§ List of tasks:
a) In the film review, reproduce the passage that opens with the words containing "During his first" and closes with "and crowded city.", changing "son" to "boy".
b) List the places in Rome that the review of The Bicycle Thief says Antonio and his helpers search for the stolen bicycle.
c) Pick up the review of The Bicycle Thief from its last sentence and write the next paragraph.

§ Page extract:
A new print of 'The Bicycle Thief' confirms the film's status as a cinema classic

By Richard von Busack

SOME OF THE FIRST movies ever made were taken completely from life. A century ago, the pioneering moviemakers Louis and Auguste Lumière set up their camera outside a factory's gates in Lyon to film the workers at quitting time. Over the decades, however, cinema developed into an expensive commercial enterprise dependent on artifice and fantasy.

World War II temporarily fractured cinema's thick layers of artifice. The gulf between harsh reality and studio-created fantasy became too much for some artists to ignore. This is how the neorealist movement grew in an Italy starved and shamed after the war. Directors like Roberto Rossellini and Vittorio De Sica brought their cameras out of the studios and into the city streets. Since then, Rossellini's Open City (1946) and De Sica's The Bicycle Thief (1948) have demonstrated how deathless films can be made on practically no budget.

The Bicycle Thief (now being rereleased in a silvery new print) is a regular entry on most critics' lists of the best films ever made. Despite its reputation as a film that revived the use of real life in cinema, The Bicycle Thief has all of the compelling drama of a detective story.

Antonio Ricci (Lamberto Maggiorani) lives with his two children in a Roman slum at the end of World War II. Against much competition, Antonio nets a job hanging advertising posters, work for which a bicycle is required. Unfortunately, his bike is in the pawn shop. With great reluctance, his wife pawns the sheets off of her bed to raise the money to redeem the bike.

De Sica includes a devastating moment, taken right off the streets of postwar Italy: The prized sheets, family heirlooms, are washed and bundled up. After they're pawned, they're taken into the back of the shop, where a little clerk climbs up a three-story-high series of shelves to stash them away alongside the mountain of hundreds of other pawned bedclothes. No lecture on poverty could be quite as much to the point as this image.

During his first day on the job, Antonio's bicycle is stolen by a small gang of thieves. Desperately, Antonio enlists his friends and his son, Bruno, to help track the bicycle down. They search the poor parts of Rome: the flea market, a union rescue mission, the banks of the Tiber and, finally, a brothel where the thief is hiding. Before you quite realize it, De Sica has turned the small tale of one man and his son into a story of thousands upon thousands in the poor and crowded city.

The poor people here are guarded, tense, unsmiling and often mean; they haven't found out that there's supposed to be something spiritual in being broke all the time. Still, the Romans are bustling, always interested in what crosses their paths. Something's always coming up: a quarrel, a conversation, a soccer game or the hue and cry after a thief. These people may be dirt-poor, but they aren't bored--thus, they're not boring.

§ Recorded information:
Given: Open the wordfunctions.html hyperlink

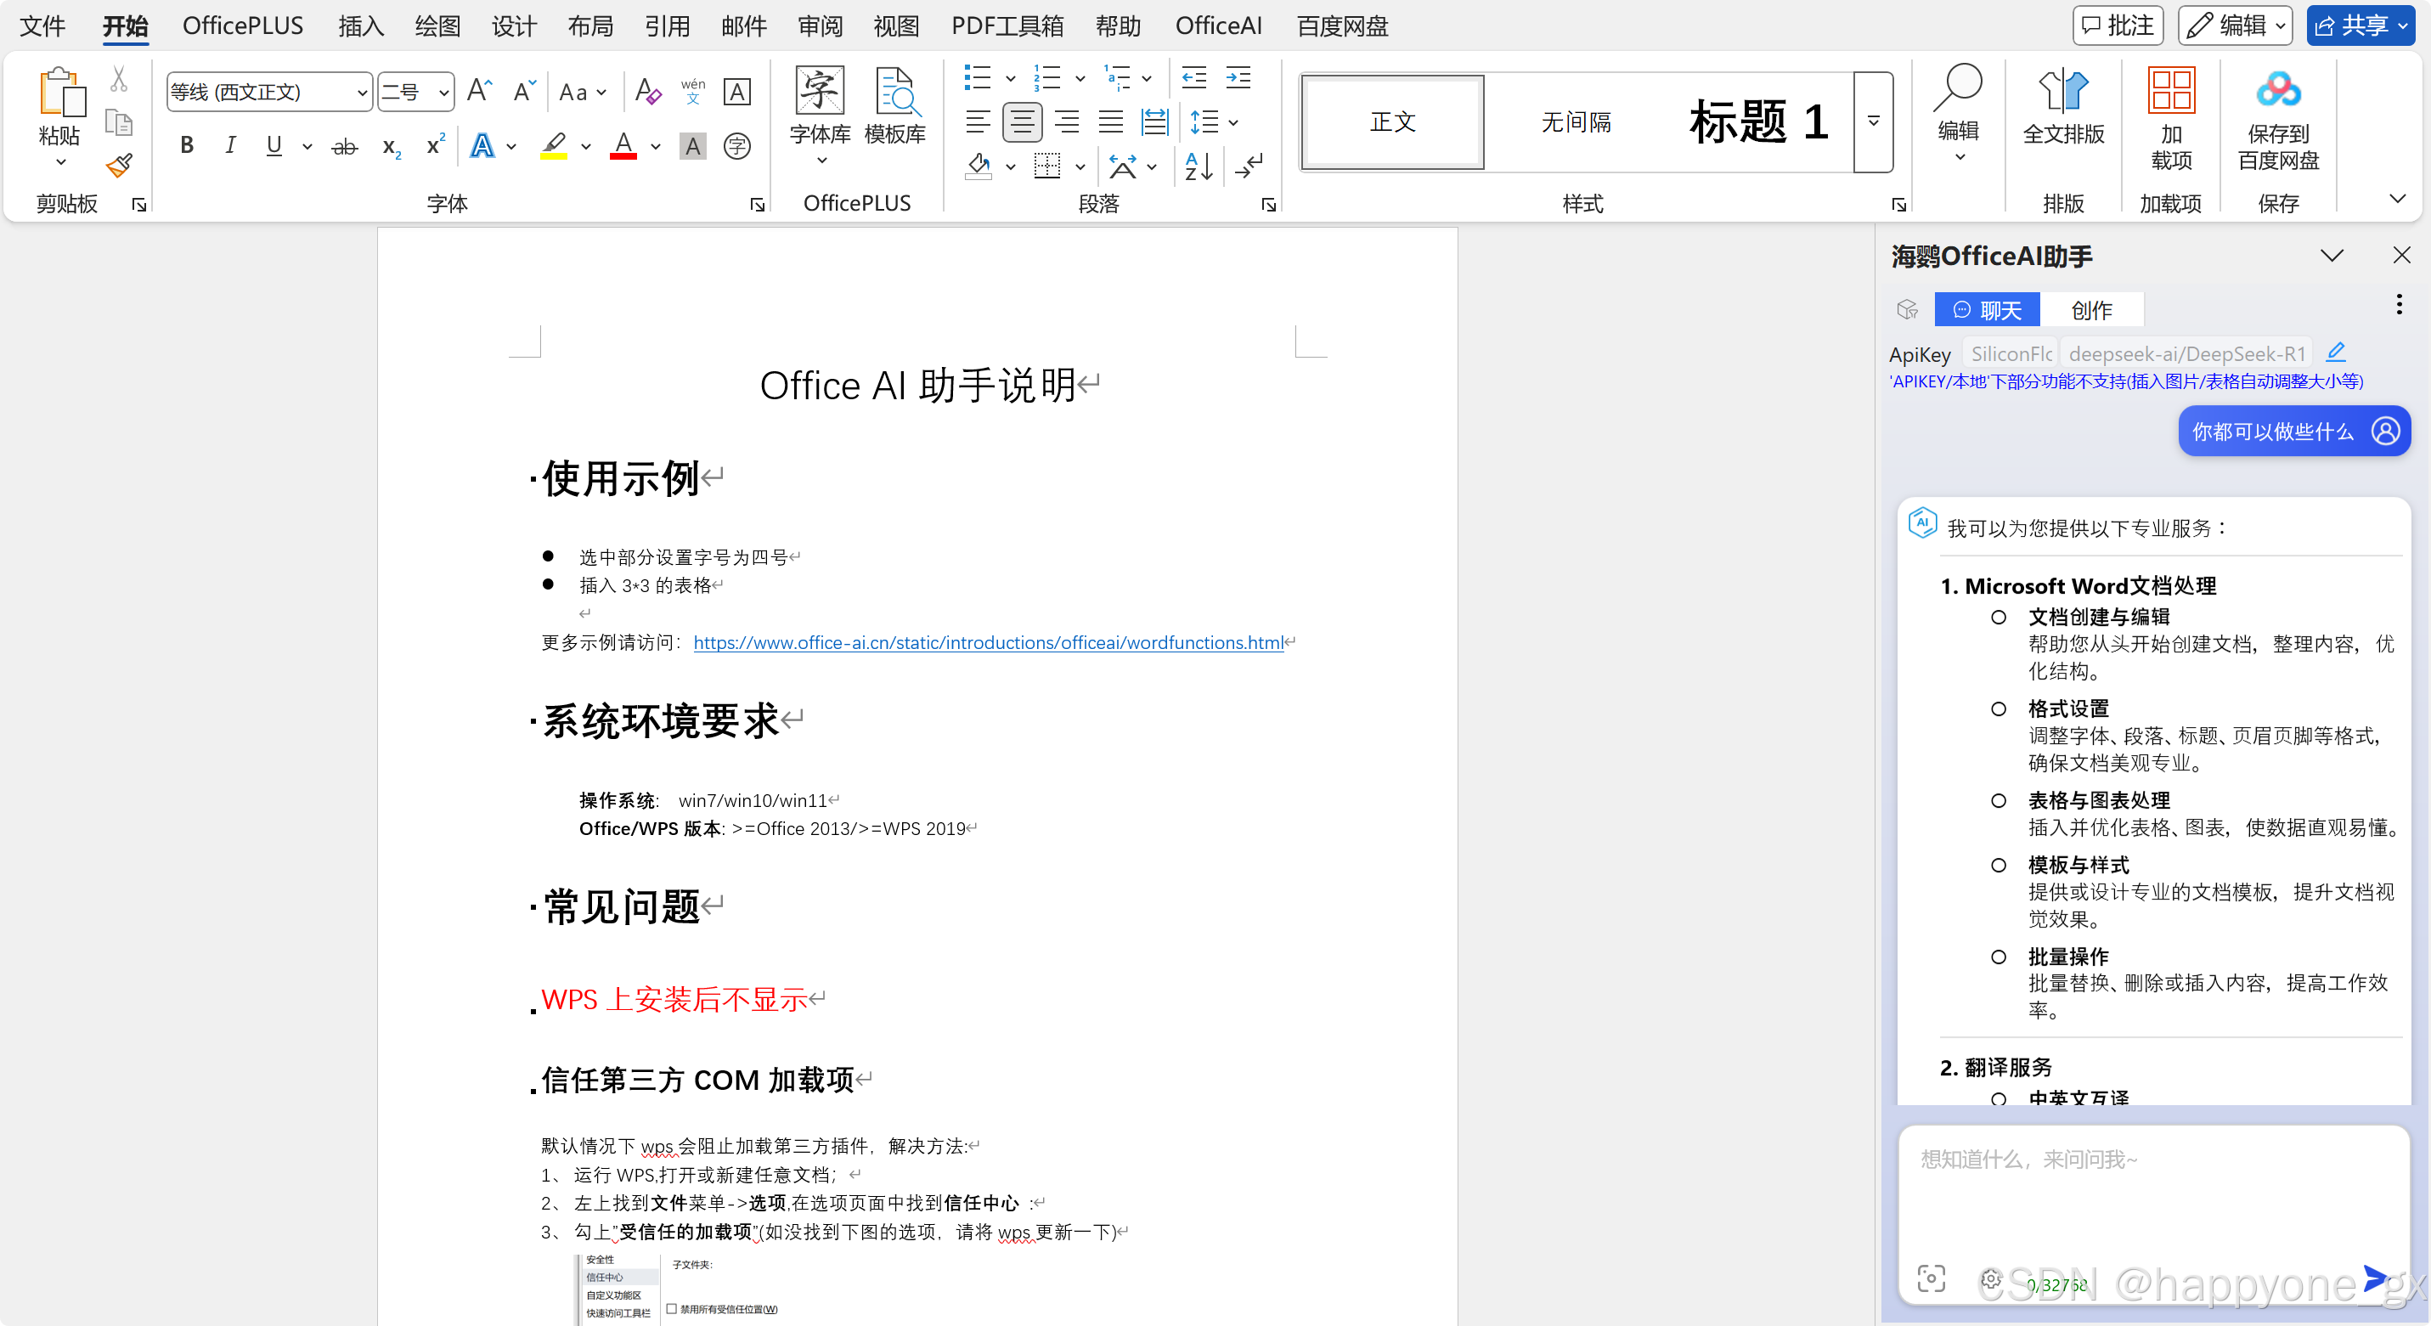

§ Task-by-task results:
a)
During his first day on the job, Antonio's bicycle is stolen by a small gang of thieves. Desperately, Antonio enlists his friends and his boy, Bruno, to help track the bicycle down. They search the poor parts of Rome: the flea market, a union rescue mission, the banks of the Tiber and, finally, a brothel where the thief is hiding. Before you quite realize it, De Sica has turned the small tale of one man and his boy into a story of thousands upon thousands in the poor and crowded city.

b)
- the flea market
- a union rescue mission
- the banks of the Tiber
- a brothel where the thief is hiding

c)
DIRECTOR De Sica is noted for being one of the first to use actual slum locations and nonprofessional actors. He wanted to remove the gloss from movies and take them out of the context of lovely factory-made objects. "My idea is to deromanticize the cinema," De Sica said. In an obvious bit of irony, Antonio's hard-won job, his first in two years, is a gig putting up movie posters with pictures of Rita Hayworth on them.

If De Sica was looking for casual, unromanticized images, why does a new print of The Bicycle Thief matter? Isn't adequate photography good enough? Maybe, but De Sica, for all his realism, enjoyed artistry. He skillfully set up the action sequences, tracking shots and compositions.

Observe one scene of a sudden rain shower that sends people hurrying in all directions across an intersection. It's a little urban ballet during which a number of extras, all running at cross purposes, somehow don't bump into each other.

The Bicycle Thief also preserves images of a vanished Rome. Now we can see far deeper into the frame to take in the buildings, the bystanders and the everyday litter. The new print will also help viewers study the faces onscreen, especially that of Bruno (Enzo Staiola), a little boy of immense charm--the comic relief and the heart of the film.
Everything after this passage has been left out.